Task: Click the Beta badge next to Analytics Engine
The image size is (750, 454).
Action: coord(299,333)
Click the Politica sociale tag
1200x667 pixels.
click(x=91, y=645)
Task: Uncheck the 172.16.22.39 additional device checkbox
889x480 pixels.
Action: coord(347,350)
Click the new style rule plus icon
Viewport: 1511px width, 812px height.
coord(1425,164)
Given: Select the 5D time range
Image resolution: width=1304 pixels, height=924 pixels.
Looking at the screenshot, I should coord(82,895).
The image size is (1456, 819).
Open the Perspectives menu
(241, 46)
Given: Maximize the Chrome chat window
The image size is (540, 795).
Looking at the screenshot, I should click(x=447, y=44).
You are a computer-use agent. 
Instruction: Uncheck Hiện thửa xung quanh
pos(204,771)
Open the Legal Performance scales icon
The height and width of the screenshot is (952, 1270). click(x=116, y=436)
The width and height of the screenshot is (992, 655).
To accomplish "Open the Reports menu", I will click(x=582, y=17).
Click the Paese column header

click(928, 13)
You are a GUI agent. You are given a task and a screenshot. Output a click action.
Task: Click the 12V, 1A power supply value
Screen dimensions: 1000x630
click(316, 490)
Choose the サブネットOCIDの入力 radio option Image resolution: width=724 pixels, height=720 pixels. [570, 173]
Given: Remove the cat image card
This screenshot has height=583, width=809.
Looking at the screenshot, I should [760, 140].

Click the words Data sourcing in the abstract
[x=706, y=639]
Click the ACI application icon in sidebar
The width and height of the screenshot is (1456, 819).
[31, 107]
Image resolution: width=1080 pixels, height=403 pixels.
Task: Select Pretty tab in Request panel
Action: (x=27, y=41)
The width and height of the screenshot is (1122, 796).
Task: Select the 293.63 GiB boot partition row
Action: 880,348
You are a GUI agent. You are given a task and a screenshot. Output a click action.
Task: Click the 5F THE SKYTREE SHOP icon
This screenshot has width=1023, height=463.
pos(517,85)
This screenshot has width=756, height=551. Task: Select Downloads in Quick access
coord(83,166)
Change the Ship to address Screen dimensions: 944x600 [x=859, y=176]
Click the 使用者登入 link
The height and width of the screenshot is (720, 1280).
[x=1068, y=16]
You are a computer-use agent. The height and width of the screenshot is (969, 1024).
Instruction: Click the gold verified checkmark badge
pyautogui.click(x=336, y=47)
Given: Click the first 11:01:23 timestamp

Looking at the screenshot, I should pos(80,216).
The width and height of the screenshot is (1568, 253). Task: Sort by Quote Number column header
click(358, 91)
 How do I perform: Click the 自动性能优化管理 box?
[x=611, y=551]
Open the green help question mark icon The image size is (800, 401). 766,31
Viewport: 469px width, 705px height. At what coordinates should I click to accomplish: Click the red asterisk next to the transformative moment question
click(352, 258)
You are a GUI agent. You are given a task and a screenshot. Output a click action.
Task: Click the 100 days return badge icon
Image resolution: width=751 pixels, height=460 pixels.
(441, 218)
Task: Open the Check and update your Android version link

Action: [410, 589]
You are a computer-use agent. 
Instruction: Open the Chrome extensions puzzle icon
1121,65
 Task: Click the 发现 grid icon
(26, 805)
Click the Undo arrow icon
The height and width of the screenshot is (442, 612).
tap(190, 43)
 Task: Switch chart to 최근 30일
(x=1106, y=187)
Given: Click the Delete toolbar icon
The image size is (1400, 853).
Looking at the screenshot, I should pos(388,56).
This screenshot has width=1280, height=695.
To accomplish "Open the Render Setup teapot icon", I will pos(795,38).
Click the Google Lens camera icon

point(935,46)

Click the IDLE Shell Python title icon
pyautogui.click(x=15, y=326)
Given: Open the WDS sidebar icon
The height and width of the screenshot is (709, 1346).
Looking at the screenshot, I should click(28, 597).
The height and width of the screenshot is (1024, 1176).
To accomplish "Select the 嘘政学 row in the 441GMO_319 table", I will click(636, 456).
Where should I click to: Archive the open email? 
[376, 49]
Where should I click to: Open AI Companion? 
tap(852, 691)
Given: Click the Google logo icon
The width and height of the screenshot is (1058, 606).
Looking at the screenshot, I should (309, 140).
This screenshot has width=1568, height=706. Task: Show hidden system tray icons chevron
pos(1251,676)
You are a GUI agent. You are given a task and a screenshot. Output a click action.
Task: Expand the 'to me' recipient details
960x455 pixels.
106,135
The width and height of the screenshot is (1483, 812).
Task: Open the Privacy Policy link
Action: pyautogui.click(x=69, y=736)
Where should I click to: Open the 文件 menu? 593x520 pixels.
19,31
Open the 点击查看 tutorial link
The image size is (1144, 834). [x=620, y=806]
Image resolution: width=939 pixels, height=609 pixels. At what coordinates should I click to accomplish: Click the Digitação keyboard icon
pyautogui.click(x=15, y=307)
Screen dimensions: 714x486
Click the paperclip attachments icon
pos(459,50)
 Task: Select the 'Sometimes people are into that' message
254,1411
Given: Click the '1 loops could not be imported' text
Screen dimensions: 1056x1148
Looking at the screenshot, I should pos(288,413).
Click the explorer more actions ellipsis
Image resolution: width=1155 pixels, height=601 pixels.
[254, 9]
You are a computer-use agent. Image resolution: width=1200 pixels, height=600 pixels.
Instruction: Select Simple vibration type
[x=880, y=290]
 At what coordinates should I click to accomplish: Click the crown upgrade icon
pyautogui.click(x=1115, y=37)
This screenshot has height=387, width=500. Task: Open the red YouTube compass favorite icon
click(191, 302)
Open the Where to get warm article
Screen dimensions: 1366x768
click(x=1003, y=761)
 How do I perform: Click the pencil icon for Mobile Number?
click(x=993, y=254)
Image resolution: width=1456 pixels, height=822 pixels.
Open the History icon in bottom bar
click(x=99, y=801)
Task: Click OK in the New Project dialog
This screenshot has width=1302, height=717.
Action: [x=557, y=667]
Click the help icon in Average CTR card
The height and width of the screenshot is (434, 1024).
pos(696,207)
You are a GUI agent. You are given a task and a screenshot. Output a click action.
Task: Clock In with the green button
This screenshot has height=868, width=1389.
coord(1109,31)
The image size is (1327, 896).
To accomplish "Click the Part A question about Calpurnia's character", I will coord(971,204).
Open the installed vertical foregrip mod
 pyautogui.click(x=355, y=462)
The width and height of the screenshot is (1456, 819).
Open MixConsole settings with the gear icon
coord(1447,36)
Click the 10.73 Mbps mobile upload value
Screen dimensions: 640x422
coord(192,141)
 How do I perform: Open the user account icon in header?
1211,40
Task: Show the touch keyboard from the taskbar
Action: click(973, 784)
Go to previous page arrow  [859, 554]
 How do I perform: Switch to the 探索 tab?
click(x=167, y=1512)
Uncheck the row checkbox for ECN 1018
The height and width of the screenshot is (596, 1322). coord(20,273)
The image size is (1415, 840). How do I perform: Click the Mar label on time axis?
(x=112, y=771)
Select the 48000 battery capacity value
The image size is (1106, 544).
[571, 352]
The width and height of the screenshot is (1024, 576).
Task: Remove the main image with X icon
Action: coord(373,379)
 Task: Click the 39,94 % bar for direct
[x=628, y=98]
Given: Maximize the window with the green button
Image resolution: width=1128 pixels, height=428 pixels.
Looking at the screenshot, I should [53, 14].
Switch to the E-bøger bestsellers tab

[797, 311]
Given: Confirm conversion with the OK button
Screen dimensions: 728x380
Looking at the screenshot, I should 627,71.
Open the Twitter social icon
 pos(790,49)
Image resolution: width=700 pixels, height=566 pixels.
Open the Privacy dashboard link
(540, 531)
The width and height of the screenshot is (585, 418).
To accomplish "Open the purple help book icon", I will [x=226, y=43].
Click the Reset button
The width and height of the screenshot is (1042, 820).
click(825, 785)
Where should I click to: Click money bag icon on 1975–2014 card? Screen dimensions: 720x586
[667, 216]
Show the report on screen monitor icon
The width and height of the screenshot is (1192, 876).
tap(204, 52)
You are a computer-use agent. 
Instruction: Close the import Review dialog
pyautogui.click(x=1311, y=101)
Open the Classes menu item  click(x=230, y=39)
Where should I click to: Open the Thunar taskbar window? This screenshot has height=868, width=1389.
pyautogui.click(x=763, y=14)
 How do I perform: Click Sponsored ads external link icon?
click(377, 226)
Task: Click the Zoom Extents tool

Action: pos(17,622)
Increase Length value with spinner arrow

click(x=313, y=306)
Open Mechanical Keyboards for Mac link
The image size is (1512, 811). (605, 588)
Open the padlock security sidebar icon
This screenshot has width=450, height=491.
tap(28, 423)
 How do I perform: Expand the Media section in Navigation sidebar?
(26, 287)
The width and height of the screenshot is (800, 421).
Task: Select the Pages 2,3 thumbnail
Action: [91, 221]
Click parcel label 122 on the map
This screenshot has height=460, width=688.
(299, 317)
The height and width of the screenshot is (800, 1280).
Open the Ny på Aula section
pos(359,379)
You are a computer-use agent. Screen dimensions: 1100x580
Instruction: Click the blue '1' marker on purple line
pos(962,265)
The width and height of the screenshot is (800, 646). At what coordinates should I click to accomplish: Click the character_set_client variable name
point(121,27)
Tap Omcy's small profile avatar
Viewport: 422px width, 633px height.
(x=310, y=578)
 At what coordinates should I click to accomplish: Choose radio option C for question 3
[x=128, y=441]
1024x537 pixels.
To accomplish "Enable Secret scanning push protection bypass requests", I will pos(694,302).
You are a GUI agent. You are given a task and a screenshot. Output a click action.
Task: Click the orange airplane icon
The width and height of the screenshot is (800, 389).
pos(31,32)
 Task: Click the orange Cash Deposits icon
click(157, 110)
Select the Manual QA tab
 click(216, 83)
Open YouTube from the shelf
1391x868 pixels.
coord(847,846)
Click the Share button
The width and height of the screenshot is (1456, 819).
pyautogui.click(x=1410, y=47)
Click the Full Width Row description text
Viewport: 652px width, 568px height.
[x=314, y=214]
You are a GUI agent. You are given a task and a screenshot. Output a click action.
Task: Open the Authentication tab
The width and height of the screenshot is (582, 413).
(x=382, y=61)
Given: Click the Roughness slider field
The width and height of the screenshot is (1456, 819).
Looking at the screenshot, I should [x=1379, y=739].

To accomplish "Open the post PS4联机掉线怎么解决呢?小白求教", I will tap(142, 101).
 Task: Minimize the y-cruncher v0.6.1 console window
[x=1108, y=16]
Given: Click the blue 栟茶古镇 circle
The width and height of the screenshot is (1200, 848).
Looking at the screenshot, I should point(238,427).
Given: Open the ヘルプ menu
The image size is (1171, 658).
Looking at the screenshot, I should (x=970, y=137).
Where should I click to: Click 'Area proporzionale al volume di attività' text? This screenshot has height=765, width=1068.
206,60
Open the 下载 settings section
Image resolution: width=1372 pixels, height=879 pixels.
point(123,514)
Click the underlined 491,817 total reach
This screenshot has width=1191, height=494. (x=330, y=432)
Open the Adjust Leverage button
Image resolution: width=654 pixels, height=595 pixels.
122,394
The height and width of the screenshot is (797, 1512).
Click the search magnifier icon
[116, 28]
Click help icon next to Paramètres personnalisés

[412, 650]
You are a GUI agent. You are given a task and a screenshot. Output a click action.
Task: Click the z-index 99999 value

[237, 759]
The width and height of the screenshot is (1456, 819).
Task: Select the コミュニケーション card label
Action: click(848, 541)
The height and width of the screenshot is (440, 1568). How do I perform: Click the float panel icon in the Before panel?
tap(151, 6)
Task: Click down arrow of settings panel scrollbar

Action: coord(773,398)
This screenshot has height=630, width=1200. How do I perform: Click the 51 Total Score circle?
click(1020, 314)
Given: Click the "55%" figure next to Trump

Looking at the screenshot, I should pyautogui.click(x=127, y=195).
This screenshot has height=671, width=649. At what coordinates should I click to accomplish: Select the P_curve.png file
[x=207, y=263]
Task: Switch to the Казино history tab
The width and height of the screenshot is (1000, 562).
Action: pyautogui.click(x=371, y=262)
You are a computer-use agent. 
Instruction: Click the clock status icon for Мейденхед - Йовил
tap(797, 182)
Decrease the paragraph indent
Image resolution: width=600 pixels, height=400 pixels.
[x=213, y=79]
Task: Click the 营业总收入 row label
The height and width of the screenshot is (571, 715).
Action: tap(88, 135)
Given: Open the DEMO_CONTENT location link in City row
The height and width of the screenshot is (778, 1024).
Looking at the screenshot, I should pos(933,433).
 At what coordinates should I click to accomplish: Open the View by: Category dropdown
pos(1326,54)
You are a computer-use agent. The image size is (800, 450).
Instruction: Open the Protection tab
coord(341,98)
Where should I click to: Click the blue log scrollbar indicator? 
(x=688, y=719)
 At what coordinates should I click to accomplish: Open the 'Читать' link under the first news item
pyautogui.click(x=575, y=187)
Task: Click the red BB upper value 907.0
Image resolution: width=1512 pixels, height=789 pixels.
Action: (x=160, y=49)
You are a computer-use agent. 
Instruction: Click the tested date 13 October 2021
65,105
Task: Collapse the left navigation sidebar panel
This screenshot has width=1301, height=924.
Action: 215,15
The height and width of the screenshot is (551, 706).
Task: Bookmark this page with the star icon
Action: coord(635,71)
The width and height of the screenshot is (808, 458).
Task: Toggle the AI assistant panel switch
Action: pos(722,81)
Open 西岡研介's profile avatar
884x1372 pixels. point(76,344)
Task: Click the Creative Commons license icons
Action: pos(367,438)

********************

■ Written task
Copy the stretch of entries above from the line containing "Given: Maximize the Chrome chat window" through the line containing "pos(204,771)", both included, reproducing each line as it appears.

■ Result of the exercise
Given: Maximize the Chrome chat window
The image size is (540, 795).
Looking at the screenshot, I should click(x=447, y=44).
You are a computer-use agent. 
Instruction: Uncheck Hiện thửa xung quanh
pos(204,771)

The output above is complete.